I’ve spent too much of my week arguing that yes we should give aid and yes it can work. The launch of DFID’s Aid Reviews launched another round of argument, some of it valid, about the what, why and how of aid. But my colleague Jonathan Glennie probably said it best here, in this letter which sadly we didn’t actually send:
Dear Mr Daily Mail,
Aren’t we bored yet of this bogus debate between the “aid lobby” and “aid sceptics”. There is simply no evidence to support a position that “aid never works” any more than there is to suggest that “aid always works”. There are, of course, enough anecdotes of aid being put to good use and aid being put to disastrous use to continue to fill column inches of lazy journalists for some years yet.
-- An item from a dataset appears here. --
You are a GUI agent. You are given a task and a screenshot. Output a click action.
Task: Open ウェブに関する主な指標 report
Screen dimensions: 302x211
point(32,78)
But people who have actually bothered to spend time to look at this subject will realise that aid can work, depending on a range of factors. Aid has, sometimes, saved or improved millions of lives. On other occasions, it has propped up dictators and imposed devastating economic policies that have destroyed fledgling industries. Sometimes it has helped poor countries on their way to becoming richer (South Korea, Vietnam, Botswana) and sometimes it has led to concerning levels of aid dependence (Mali, Sierra Leone, Tanzania).
Rather than selecting anecdotes and pretending that they constitute evidence on which to base policy making, isn’t it time to engage in a more serious discussion of how to use aid most effectively. While not everything the present aid review suggests is sensible, it does, at least, engage professionally and thoughtfully with these questions. If only your columnists had the time to do the same.